Friday, Jul. 30, 1965

Current & Various

YESTERDAY IS TOMORROW by Malvina Hoffman. 378 pages. Crown. $7.50.

"You have the damned American facility for making sketches," growled Sculptor Auguste Rodin. She also had a facility for making friends, so Malvina Hoffman, daughter of English-born Pianist Richard Hoffman, combined both, carved herself a career as a fashionable sculptor. Rodin, Gutzon Borglum, Ivan Mestrovic were her teachers; Mrs. E. H. Harriman was a patroness; and some of her best friends were subjects: Pianist-Statesman Ignace Paderewski, Dancer Anna Pavlova, Surgeon Harvey Cushing, Paleontologist Teilhard de Chardin. In addition to portraits of the wealthy and the famous, the indefatigable Malvina accepted commissions for the monument to English-American friendship at Bush House, London; 104 life-size studies for the Races of Man series at Chicago's Natural History Museum; the American War Memorial at Epinal, France; a flagpole for IBM; a road marker for Milliken Mills. Now 80, she tells all about everything in this book of leisurely, ladylike reminiscences. To judge from the illustrations, the style of her sculpture is public monument modern. To judge from this book, Author Hoffman thinks that her life as a Murray Hill bohemian has been interesting and imagines that everyone else will find it so.

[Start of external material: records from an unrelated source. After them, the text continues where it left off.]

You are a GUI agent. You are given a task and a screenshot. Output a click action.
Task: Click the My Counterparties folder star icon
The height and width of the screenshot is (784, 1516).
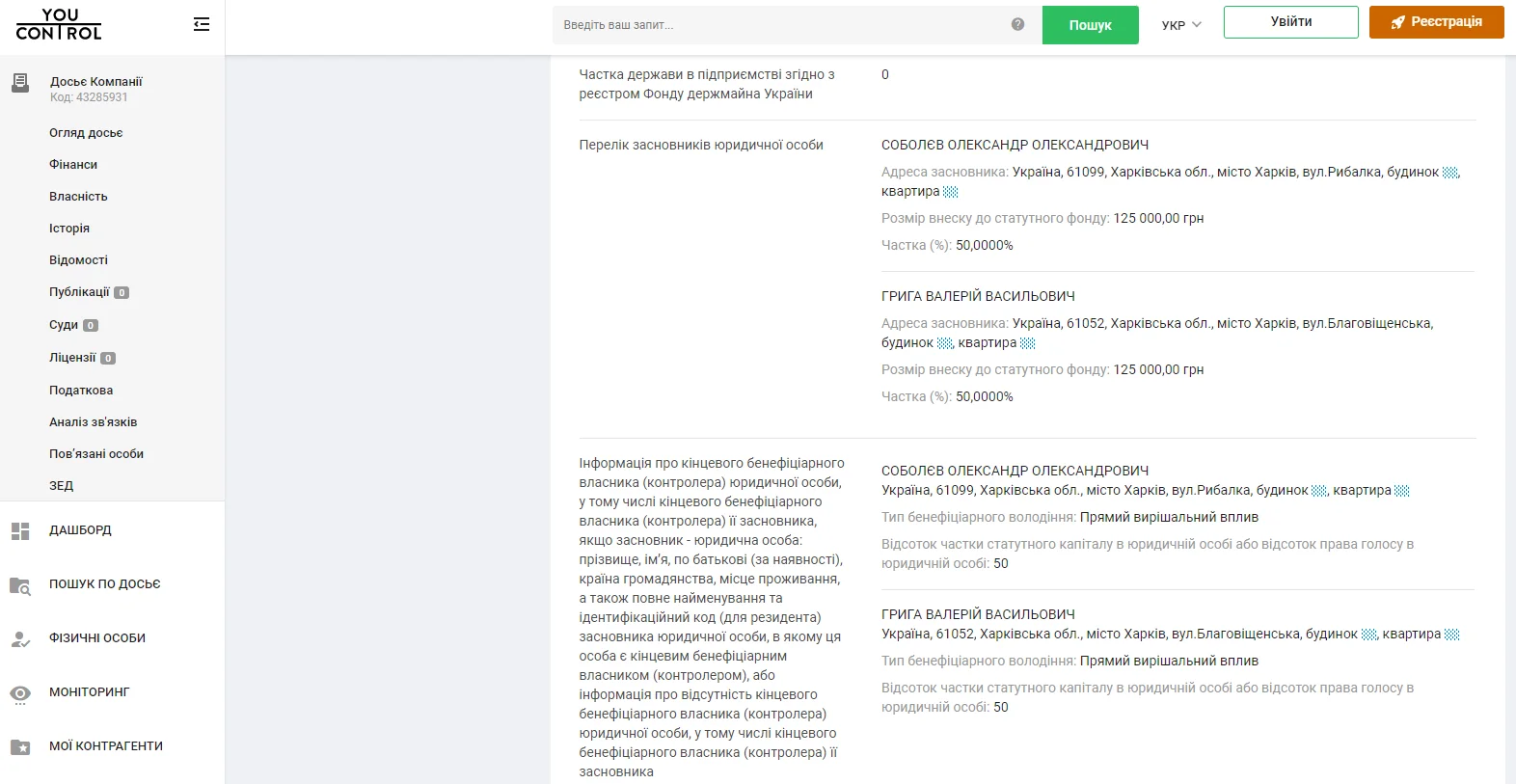click(x=20, y=746)
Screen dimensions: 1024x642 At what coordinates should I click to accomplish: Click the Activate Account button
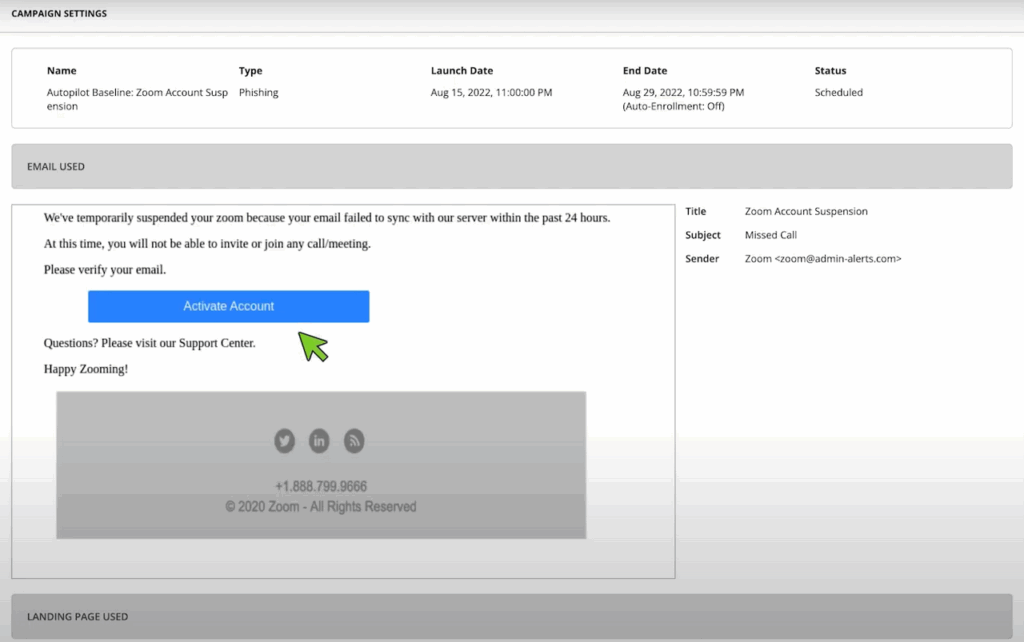click(228, 306)
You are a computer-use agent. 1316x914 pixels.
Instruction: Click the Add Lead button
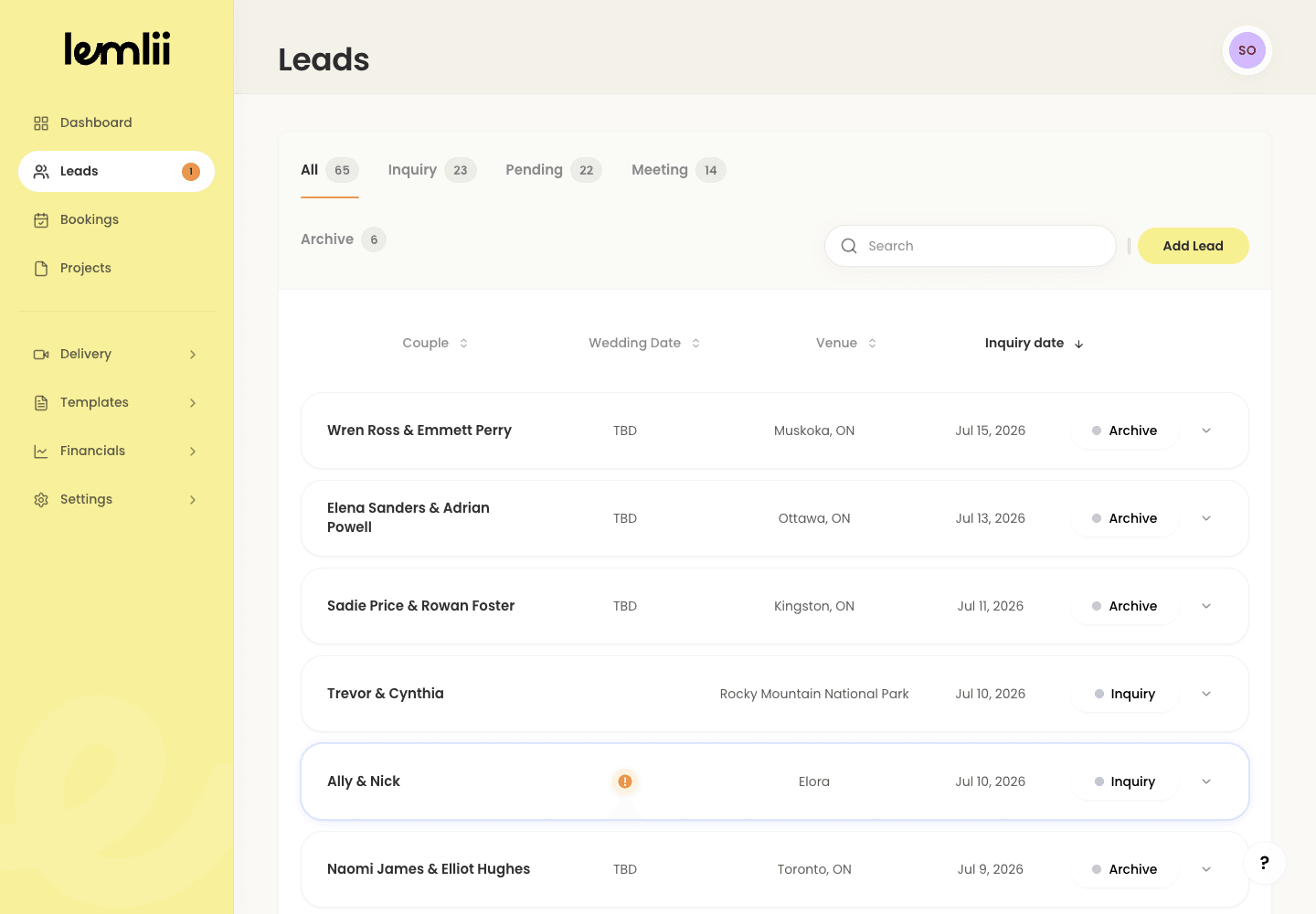pyautogui.click(x=1194, y=246)
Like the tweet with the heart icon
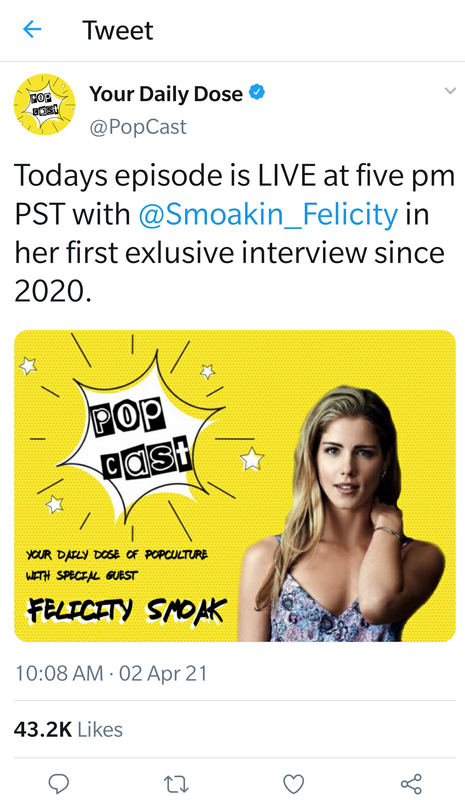465x800 pixels. [x=293, y=784]
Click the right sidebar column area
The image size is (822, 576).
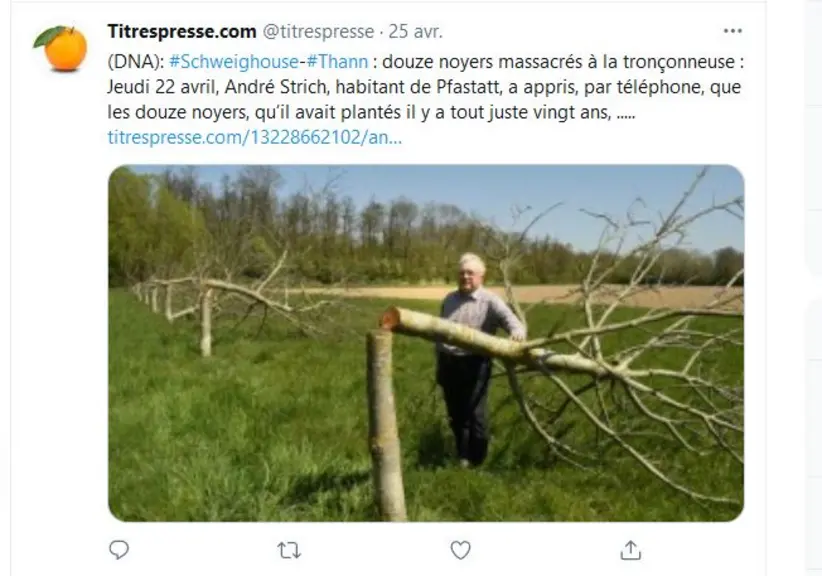(813, 288)
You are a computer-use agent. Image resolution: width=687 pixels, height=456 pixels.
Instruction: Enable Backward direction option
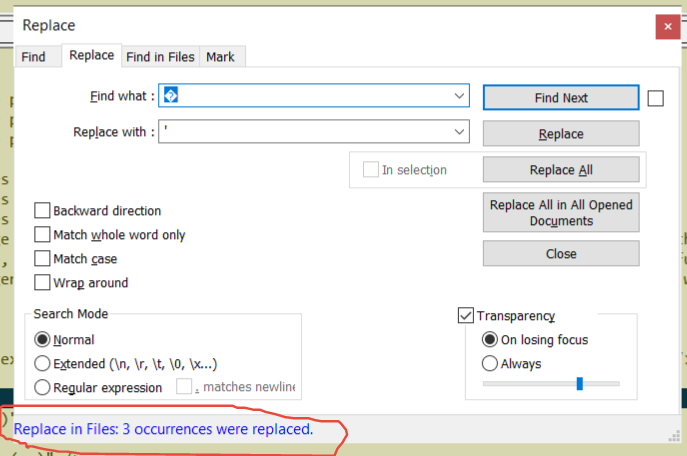click(42, 211)
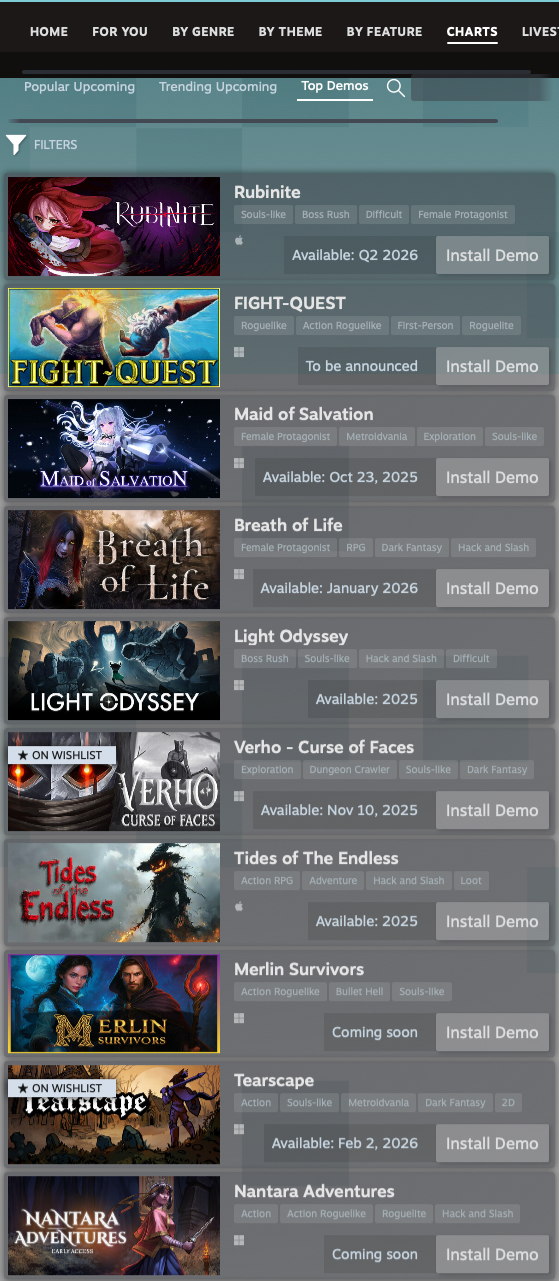This screenshot has width=559, height=1281.
Task: Open the Verho Curse of Faces thumbnail
Action: point(114,781)
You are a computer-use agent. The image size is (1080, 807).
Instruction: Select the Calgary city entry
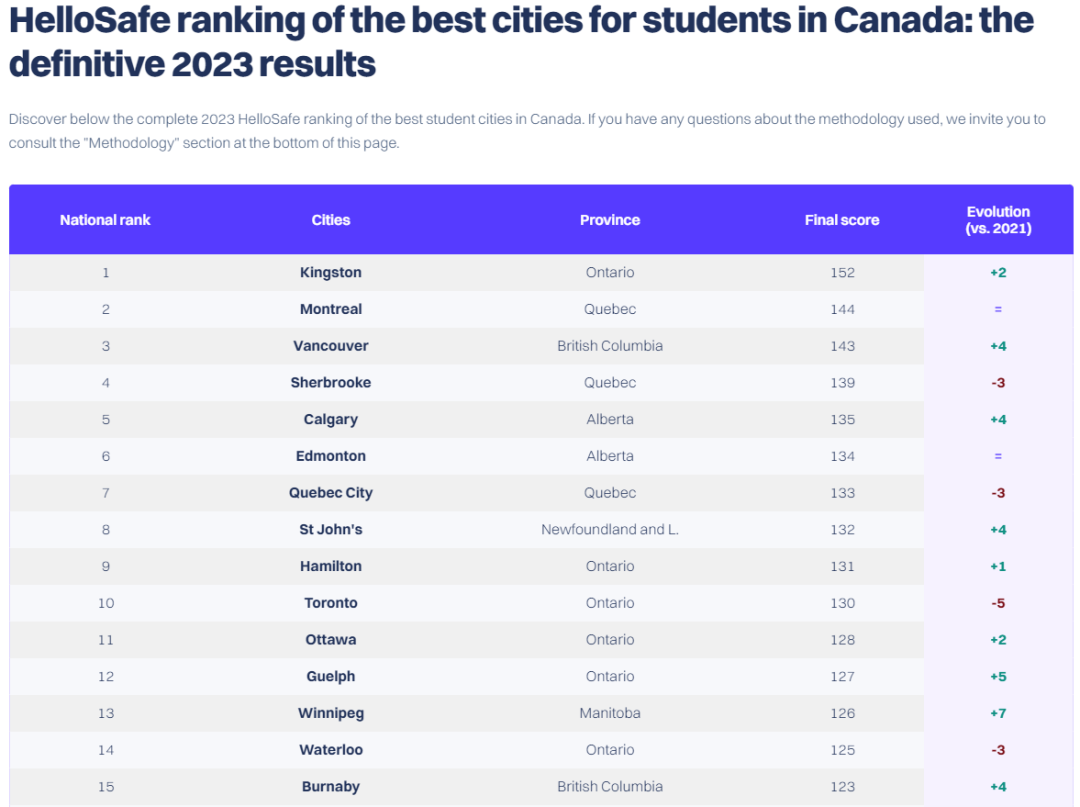(331, 420)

THE SEAT OF POWER by James D. Horan. 438 pages. Crown. $5.95.

Now assistant managing editor of Hearst's New York Journal-American, James D. Horan has spent much of his 35-year newspaper career as an investigative reporter or "digger." In this labyrinthine novel, he describes the city's seamy side vividly, if repetitiously: the sticky-fingered cops who protect the numbers racket; the Mafia-type Italians in East Harlem who run it, along with sundry other unsavory businesses; and bought judges who sanction it all. With other specimens of the "inside" novel genre, this one has several characters whose real-life models are familiar --the rabble-rousing, white-hating black fanatic named the Prophet, the Italian rackets czar named Vito, the acquisitive, balance-sheet-conscious newspaper owner. Horan is best at sketching in the details of corruption. It is a picture so shocking that it would strain credulity--were it not for the fact that most of the scandals he telescopes into a brief winter in the mid-1960s happened, over a longer period, in New York City. In Koran's book, however, the scandals get solved and the villains get caught.

A MAN'S WORLD by William Camp. 191 pages. Lyle Stuart. $3.

It was some time ago that Hester Prynne elevated suburban adultery to a community sport in the U.S. The British, as Author Camp tells it, still have not quite got the hang of the game. Sarah Hewitt is the "scarlet woman of Bickerton" in the London exurbs, squired everywhere by the hearty Derek while her husband puts his life into his work in the City. Things are not what they seem: Sarah has not earned her letter at all, but is merely a bench-warmer wrestling around in the raw without ever quite coming to the point. Even when Sarah moves on to a more serious infatuation with impecunious Old Boy Stephen Hunter, their long awaited red-letter day turns out to be a nightmare: Stephen is impotent except when he is asleep. The result is that everybody suffers the penalties of adulterous anguish without ever tasting any of its furtive thrills in this drab, oddly flat, moral tale, and Camp's followers to the end are left to sigh with Sarah's spouse: "The world would be a far happier place if people weren't always analyzing their motives and ventilating their complexes."

PINKTOES by Chester Himes. 256 pages. Putnam-Stein & Day. $5.

This latest morsel from the previously published-only-in-Paris works of Olympia Press will disappoint smut lovers everywhere. It is at best a poor scraping from the bottom of the Candy barrel. Mamie Mason, Harlem hostess with the mostest, sets out to solve the Race Problem in her own forthright fashion by aiding and abetting two-tone cohabitation as widely and as often as possible among her vast collage of acquaintances. As a single, running, off-color joke, the novel turns out to be neither very funny nor very dirty. The level of its humor is set by Negro Author Chester Himes in a laboriously arch preface that explains that "pinktoes is a term of indulgent affection applied to white women by Negro men, and sometimes conversely by Negro women to white men, but never adversely by either." Sample line: "Her moments of tender intimacy with a big fine white man, if all were put together, would make a fine Swiss watch." Man!